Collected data

++++++++

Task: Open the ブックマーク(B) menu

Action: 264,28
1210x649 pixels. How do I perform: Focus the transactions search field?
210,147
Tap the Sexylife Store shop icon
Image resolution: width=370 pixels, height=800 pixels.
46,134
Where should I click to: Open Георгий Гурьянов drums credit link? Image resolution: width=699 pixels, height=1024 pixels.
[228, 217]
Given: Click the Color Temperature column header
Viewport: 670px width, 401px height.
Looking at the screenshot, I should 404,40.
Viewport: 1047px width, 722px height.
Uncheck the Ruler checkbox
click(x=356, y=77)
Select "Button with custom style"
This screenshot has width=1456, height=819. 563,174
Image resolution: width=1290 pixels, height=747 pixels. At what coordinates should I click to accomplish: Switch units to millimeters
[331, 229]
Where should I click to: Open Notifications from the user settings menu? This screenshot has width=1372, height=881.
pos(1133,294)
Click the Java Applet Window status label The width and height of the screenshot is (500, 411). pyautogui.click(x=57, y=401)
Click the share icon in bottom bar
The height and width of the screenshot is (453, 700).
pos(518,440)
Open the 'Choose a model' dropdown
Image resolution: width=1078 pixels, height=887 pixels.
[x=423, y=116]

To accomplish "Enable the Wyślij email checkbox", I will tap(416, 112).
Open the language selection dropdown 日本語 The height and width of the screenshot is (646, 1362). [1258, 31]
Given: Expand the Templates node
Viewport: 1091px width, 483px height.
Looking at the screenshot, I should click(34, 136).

++++++++

Print all the data above word for word.

**ANSWER SECTION**
Task: Open the ブックマーク(B) menu

Action: 264,28
1210x649 pixels. How do I perform: Focus the transactions search field?
210,147
Tap the Sexylife Store shop icon
Image resolution: width=370 pixels, height=800 pixels.
46,134
Where should I click to: Open Георгий Гурьянов drums credit link? Image resolution: width=699 pixels, height=1024 pixels.
[228, 217]
Given: Click the Color Temperature column header
Viewport: 670px width, 401px height.
Looking at the screenshot, I should 404,40.
Viewport: 1047px width, 722px height.
Uncheck the Ruler checkbox
click(x=356, y=77)
Select "Button with custom style"
This screenshot has width=1456, height=819. 563,174
Image resolution: width=1290 pixels, height=747 pixels. At what coordinates should I click to accomplish: Switch units to millimeters
[331, 229]
Where should I click to: Open Notifications from the user settings menu? This screenshot has width=1372, height=881.
pos(1133,294)
Click the Java Applet Window status label The width and height of the screenshot is (500, 411). pyautogui.click(x=57, y=401)
Click the share icon in bottom bar
The height and width of the screenshot is (453, 700).
pos(518,440)
Open the 'Choose a model' dropdown
Image resolution: width=1078 pixels, height=887 pixels.
[x=423, y=116]

To accomplish "Enable the Wyślij email checkbox", I will tap(416, 112).
Open the language selection dropdown 日本語 The height and width of the screenshot is (646, 1362). [1258, 31]
Given: Expand the Templates node
Viewport: 1091px width, 483px height.
Looking at the screenshot, I should click(34, 136).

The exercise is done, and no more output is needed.